UF: Consumer-sentiment scores remain low, but July’s numbers were about a half point higher. Households making $50K or less held the most pessimistic views.
GAINESVILLE, Fla. – July consumer confidence among Floridians increased four-tenths of a point to 61.4 from June’s revised figure of 61, a trend that also occurred nationally.
Among the five components that make up the index, two increased, two remained unchanged and one decreased.
Current conditions: Floridians’ opinions about current economic conditions were mixed. Views of personal financial situations now compared with a year ago decreased slightly by five-tenths of a point, from 53.8 to 53.3.
On the other hand, opinions on whether it’s a good time to buy a major household item like an appliance increased 1.5 points, from 51.1 to 52.6. However, those hit hardest by inflation – households making $50,000 or less – were a bit more pessimistic.
Future expectations: While Floridians’ attitudes about 2023 haven’t changed much, they’re a bit more excited about the U.S. economy five years from now.
Expectations of personal finances one year from now stayed at 76.1 month-to-month. Similarly, expectations about U.S. economic conditions over the next year were unchanged at 57.8.
However, the outlook of U.S. economic conditions over the next five years increased 1.1 points from 66.3 to 67.4. though lower-income Floridians with incomes less than $50,000 were, again, a bit more pessimistic.
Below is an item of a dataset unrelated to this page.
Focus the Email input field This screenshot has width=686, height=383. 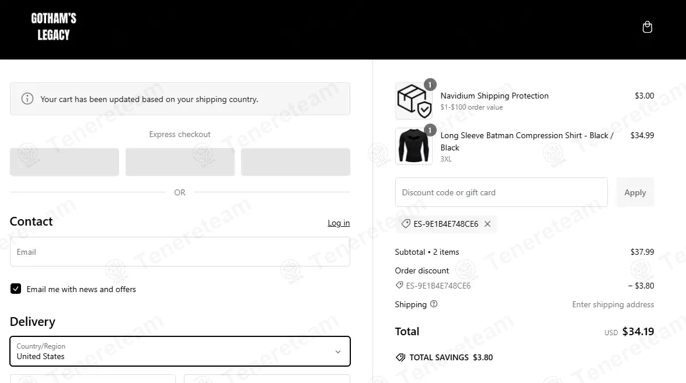click(x=180, y=252)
“Floridians are slightly more optimistic in July, but despite this positive change, confidence remains low at levels that are comparable to those observed during the Great Recession,” says Hector H. Sandoval, director of the Economic Analysis Program at UF’s Bureau of Economic and Business Research.
“It is noteworthy that Floridians with an annual income under $50,000 reported more pessimistic views in four of the five components that make up the index. This is not surprising, considering the rising cost of housing, groceries and gasoline, which account for a large portion of their budgets,” he says. “Inflation increased 9.1% from last year in June, the fastest pace since the early 1980s, indicating that soaring prices will remain as one of the major threats to the economy in the coming months.”
Job gains remained strong. According to the Florida Department of Economic Opportunity, Florida’s unemployment rate declined two-tenths of a percentage point to 2.8% in June. Moreover, the state gained 453,600 non-agricultural jobs over the year with all ten major industries experiencing positive gains. Similarly, the U.S. labor market has remained strong.
“However, the strong labor market coupled with elevated inflation will keep the Fed on track to approve further increases in interest rates, raising borrowing costs that are likely to dampen spending, and therefore increasing the risk of a recession,” says Sandoval. “Looking forward, we expect consumer confidence to remain depressed in the months ahead.”
UF’s index is benchmarked to 1966, which means a value of 100 represents the same level of confidence for that year. The lowest index possible is a 2, the highest is 150.